■ WORK ORDER
Each line of the material must be returned exactly.

■ MATERIAL TO PROCESS
++++

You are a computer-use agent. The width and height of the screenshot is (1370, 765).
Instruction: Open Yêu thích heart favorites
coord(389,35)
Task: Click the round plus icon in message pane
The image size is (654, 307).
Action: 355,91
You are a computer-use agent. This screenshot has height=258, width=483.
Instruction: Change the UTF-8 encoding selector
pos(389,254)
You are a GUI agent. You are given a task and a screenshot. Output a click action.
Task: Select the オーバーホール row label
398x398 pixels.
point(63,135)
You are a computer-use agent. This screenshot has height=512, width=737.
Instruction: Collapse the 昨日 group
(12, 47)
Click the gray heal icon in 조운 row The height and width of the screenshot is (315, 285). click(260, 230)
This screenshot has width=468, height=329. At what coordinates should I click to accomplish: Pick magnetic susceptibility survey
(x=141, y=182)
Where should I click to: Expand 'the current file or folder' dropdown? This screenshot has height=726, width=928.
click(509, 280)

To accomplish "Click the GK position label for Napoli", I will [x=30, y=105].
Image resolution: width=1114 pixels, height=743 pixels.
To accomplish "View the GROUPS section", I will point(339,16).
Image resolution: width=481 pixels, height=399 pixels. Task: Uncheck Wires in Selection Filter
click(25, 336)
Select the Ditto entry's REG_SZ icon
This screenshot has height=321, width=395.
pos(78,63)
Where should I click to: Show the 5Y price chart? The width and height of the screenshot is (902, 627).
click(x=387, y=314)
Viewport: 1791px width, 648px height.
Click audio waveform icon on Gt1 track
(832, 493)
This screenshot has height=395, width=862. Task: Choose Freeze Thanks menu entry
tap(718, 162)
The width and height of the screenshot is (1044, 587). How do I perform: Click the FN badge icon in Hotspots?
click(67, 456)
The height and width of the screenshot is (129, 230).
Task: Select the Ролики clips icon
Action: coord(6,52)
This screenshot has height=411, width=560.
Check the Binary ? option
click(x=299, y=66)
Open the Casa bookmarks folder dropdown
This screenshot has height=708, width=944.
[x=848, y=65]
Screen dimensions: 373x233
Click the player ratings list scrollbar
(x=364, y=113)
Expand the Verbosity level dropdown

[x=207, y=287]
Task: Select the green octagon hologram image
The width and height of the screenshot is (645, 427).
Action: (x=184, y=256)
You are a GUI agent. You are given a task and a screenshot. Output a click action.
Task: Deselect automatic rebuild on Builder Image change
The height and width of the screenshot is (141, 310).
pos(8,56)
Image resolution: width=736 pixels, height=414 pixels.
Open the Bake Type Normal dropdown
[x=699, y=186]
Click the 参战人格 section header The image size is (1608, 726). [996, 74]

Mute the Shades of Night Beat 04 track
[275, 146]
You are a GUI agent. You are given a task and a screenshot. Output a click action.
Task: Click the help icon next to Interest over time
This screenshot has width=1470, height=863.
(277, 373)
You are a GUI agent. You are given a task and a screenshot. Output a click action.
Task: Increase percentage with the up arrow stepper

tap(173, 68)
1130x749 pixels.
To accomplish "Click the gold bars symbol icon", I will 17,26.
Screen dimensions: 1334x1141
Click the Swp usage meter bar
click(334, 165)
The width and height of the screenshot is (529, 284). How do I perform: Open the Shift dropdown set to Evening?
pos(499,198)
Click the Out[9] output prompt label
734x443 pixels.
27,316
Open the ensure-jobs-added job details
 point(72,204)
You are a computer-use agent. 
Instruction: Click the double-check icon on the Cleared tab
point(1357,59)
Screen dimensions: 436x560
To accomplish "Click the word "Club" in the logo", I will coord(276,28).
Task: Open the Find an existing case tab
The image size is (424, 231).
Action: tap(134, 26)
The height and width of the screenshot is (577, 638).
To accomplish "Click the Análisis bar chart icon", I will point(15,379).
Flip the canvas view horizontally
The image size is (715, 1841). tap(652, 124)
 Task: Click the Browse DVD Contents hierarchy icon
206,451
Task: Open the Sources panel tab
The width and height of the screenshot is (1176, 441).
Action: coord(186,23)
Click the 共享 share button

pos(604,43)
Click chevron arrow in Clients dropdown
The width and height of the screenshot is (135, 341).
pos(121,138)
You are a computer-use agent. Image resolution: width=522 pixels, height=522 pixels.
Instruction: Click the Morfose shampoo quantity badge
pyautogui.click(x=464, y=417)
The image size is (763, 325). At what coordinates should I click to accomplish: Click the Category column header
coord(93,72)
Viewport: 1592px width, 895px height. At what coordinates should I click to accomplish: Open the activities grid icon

++++

■ RESPONSE
You are a computer-use agent. The width and height of the screenshot is (1370, 765).
Instruction: Open Yêu thích heart favorites
coord(389,35)
Task: Click the round plus icon in message pane
The image size is (654, 307).
Action: 355,91
You are a computer-use agent. This screenshot has height=258, width=483.
Instruction: Change the UTF-8 encoding selector
pos(389,254)
You are a GUI agent. You are given a task and a screenshot. Output a click action.
Task: Select the オーバーホール row label
398x398 pixels.
point(63,135)
You are a computer-use agent. This screenshot has height=512, width=737.
Instruction: Collapse the 昨日 group
(12, 47)
Click the gray heal icon in 조운 row The height and width of the screenshot is (315, 285). click(260, 230)
This screenshot has width=468, height=329. At what coordinates should I click to accomplish: Pick magnetic susceptibility survey
(x=141, y=182)
Where should I click to: Expand 'the current file or folder' dropdown? This screenshot has height=726, width=928.
click(509, 280)

To accomplish "Click the GK position label for Napoli", I will [x=30, y=105].
Image resolution: width=1114 pixels, height=743 pixels.
To accomplish "View the GROUPS section", I will point(339,16).
Image resolution: width=481 pixels, height=399 pixels. Task: Uncheck Wires in Selection Filter
click(25, 336)
Select the Ditto entry's REG_SZ icon
This screenshot has height=321, width=395.
pos(78,63)
Where should I click to: Show the 5Y price chart? The width and height of the screenshot is (902, 627).
click(x=387, y=314)
Viewport: 1791px width, 648px height.
Click audio waveform icon on Gt1 track
(832, 493)
This screenshot has height=395, width=862. Task: Choose Freeze Thanks menu entry
tap(718, 162)
The width and height of the screenshot is (1044, 587). How do I perform: Click the FN badge icon in Hotspots?
click(67, 456)
The height and width of the screenshot is (129, 230).
Task: Select the Ролики clips icon
Action: coord(6,52)
This screenshot has height=411, width=560.
Check the Binary ? option
click(x=299, y=66)
Open the Casa bookmarks folder dropdown
This screenshot has height=708, width=944.
[x=848, y=65]
Screen dimensions: 373x233
Click the player ratings list scrollbar
(x=364, y=113)
Expand the Verbosity level dropdown

[x=207, y=287]
Task: Select the green octagon hologram image
The width and height of the screenshot is (645, 427).
Action: (x=184, y=256)
You are a GUI agent. You are given a task and a screenshot. Output a click action.
Task: Deselect automatic rebuild on Builder Image change
The height and width of the screenshot is (141, 310).
pos(8,56)
Image resolution: width=736 pixels, height=414 pixels.
Open the Bake Type Normal dropdown
[x=699, y=186]
Click the 参战人格 section header The image size is (1608, 726). [996, 74]

Mute the Shades of Night Beat 04 track
[275, 146]
You are a GUI agent. You are given a task and a screenshot. Output a click action.
Task: Click the help icon next to Interest over time
This screenshot has width=1470, height=863.
(277, 373)
You are a GUI agent. You are given a task and a screenshot. Output a click action.
Task: Increase percentage with the up arrow stepper

tap(173, 68)
1130x749 pixels.
To accomplish "Click the gold bars symbol icon", I will 17,26.
Screen dimensions: 1334x1141
Click the Swp usage meter bar
click(334, 165)
The width and height of the screenshot is (529, 284). How do I perform: Open the Shift dropdown set to Evening?
pos(499,198)
Click the Out[9] output prompt label
734x443 pixels.
27,316
Open the ensure-jobs-added job details
 point(72,204)
You are a computer-use agent. 
Instruction: Click the double-check icon on the Cleared tab
point(1357,59)
Screen dimensions: 436x560
To accomplish "Click the word "Club" in the logo", I will coord(276,28).
Task: Open the Find an existing case tab
The image size is (424, 231).
Action: tap(134, 26)
The height and width of the screenshot is (577, 638).
To accomplish "Click the Análisis bar chart icon", I will point(15,379).
Flip the canvas view horizontally
The image size is (715, 1841). tap(652, 124)
 Task: Click the Browse DVD Contents hierarchy icon
206,451
Task: Open the Sources panel tab
The width and height of the screenshot is (1176, 441).
Action: coord(186,23)
Click the 共享 share button

pos(604,43)
Click chevron arrow in Clients dropdown
The width and height of the screenshot is (135, 341).
pos(121,138)
You are a computer-use agent. Image resolution: width=522 pixels, height=522 pixels.
Instruction: Click the Morfose shampoo quantity badge
pyautogui.click(x=464, y=417)
The image size is (763, 325). At what coordinates should I click to accomplish: Click the Category column header
coord(93,72)
Viewport: 1592px width, 895px height. At what coordinates should I click to accomplish: Open the activities grid icon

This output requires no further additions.